• [DATA FOR PROCESSING]:

┌────────

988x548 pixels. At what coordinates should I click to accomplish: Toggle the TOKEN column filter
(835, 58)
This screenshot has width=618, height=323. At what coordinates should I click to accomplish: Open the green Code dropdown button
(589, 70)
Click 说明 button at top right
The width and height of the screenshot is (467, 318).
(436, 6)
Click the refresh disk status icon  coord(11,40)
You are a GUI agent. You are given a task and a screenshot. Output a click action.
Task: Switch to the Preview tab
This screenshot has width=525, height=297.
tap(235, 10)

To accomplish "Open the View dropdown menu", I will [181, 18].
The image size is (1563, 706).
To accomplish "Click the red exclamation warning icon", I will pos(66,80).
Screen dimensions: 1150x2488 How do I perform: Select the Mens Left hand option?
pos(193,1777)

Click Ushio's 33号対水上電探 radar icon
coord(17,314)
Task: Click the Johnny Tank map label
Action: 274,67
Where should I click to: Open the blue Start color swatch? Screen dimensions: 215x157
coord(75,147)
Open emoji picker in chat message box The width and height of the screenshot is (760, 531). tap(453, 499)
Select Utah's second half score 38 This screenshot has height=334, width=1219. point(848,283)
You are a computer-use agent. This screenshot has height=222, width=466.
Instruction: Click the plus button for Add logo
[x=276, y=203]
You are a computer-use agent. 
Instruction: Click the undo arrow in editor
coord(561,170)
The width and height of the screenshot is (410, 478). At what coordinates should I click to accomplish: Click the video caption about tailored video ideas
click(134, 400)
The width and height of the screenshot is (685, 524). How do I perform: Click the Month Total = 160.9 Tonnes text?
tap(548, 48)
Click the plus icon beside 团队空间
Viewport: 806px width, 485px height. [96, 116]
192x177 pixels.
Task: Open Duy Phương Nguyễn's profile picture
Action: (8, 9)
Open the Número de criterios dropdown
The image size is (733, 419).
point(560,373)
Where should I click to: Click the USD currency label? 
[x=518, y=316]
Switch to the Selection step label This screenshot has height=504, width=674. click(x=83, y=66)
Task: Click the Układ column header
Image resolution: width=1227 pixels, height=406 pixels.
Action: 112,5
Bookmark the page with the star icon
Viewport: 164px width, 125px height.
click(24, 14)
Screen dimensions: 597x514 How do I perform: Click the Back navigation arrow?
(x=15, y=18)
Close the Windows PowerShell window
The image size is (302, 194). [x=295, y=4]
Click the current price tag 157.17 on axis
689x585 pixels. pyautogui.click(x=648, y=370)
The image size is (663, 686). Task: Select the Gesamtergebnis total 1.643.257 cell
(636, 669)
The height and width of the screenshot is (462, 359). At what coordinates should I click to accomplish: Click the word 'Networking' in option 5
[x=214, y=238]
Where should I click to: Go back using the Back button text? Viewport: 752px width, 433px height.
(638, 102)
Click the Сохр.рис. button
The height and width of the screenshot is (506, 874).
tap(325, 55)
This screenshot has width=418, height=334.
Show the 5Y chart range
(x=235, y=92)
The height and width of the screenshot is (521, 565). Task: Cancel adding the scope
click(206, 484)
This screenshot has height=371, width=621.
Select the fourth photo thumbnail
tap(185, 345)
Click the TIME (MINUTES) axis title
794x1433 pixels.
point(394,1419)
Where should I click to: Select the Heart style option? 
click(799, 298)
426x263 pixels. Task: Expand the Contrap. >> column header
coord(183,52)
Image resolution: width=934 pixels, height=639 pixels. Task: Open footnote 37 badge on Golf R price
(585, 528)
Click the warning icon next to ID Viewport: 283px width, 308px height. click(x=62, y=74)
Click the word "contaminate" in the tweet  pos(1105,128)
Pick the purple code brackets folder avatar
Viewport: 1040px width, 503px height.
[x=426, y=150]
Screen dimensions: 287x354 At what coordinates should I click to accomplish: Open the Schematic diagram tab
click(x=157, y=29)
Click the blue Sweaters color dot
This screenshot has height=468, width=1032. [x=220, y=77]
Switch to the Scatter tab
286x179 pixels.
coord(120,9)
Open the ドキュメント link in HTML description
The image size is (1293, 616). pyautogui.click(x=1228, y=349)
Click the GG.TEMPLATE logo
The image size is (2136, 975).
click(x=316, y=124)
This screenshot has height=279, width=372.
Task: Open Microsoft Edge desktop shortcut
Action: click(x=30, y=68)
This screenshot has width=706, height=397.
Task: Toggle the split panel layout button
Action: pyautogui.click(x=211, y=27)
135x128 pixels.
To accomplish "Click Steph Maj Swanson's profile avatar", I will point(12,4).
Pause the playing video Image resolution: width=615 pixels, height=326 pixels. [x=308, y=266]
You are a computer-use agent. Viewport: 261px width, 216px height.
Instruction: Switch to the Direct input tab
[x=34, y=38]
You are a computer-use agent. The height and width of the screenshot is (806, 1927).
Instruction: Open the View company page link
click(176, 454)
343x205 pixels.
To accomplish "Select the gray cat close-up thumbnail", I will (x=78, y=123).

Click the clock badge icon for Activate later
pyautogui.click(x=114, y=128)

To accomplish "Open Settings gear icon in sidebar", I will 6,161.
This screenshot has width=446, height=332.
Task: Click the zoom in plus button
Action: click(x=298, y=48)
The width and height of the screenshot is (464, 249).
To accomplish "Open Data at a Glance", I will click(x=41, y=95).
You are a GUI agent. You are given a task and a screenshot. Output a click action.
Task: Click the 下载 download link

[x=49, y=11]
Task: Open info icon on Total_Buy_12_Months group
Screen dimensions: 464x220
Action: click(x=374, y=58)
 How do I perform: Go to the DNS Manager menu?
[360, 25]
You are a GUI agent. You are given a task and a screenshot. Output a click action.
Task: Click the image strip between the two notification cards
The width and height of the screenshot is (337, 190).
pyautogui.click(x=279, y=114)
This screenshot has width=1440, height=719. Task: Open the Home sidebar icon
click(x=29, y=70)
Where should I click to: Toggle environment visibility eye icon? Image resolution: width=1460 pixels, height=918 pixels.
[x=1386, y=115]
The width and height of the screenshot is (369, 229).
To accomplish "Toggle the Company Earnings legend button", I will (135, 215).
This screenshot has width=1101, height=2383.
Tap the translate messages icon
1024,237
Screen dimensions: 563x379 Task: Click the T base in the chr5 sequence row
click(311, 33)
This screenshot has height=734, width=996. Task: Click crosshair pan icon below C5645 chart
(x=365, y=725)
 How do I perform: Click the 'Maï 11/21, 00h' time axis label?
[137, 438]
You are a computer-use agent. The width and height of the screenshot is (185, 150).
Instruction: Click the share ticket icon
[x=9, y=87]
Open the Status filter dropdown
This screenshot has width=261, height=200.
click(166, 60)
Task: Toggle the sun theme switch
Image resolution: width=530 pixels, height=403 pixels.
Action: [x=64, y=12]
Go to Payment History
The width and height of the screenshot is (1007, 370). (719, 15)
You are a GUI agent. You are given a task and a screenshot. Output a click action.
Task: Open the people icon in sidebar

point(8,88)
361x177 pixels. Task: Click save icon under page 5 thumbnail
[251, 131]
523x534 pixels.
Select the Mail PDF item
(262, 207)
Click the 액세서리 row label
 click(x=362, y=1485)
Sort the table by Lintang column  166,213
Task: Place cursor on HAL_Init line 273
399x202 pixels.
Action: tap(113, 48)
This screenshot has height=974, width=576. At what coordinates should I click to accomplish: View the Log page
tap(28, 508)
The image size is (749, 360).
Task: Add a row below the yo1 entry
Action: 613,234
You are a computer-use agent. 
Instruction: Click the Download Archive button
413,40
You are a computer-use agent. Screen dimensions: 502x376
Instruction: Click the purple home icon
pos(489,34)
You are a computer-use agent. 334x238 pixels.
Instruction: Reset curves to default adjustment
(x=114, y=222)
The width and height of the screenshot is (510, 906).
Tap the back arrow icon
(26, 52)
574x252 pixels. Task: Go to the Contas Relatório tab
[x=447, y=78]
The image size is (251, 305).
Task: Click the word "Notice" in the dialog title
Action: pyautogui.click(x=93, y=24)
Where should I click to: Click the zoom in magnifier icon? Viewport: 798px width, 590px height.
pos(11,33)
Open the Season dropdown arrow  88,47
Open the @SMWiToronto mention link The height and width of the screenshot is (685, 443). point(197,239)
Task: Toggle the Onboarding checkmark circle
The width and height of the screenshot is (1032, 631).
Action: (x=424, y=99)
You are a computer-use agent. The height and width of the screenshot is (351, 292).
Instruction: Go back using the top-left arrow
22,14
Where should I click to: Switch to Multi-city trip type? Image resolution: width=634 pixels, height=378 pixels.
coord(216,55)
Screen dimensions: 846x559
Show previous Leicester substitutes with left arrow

└────────

• [PROMPT]: Transcribe the line that contains "Instruction: Go back using the top-left arrow" exactly, then each line after it through the end of the material. Nothing else belongs in the output.

• [ANSWER AREA]:
Instruction: Go back using the top-left arrow
22,14
Where should I click to: Switch to Multi-city trip type? Image resolution: width=634 pixels, height=378 pixels.
coord(216,55)
Screen dimensions: 846x559
Show previous Leicester substitutes with left arrow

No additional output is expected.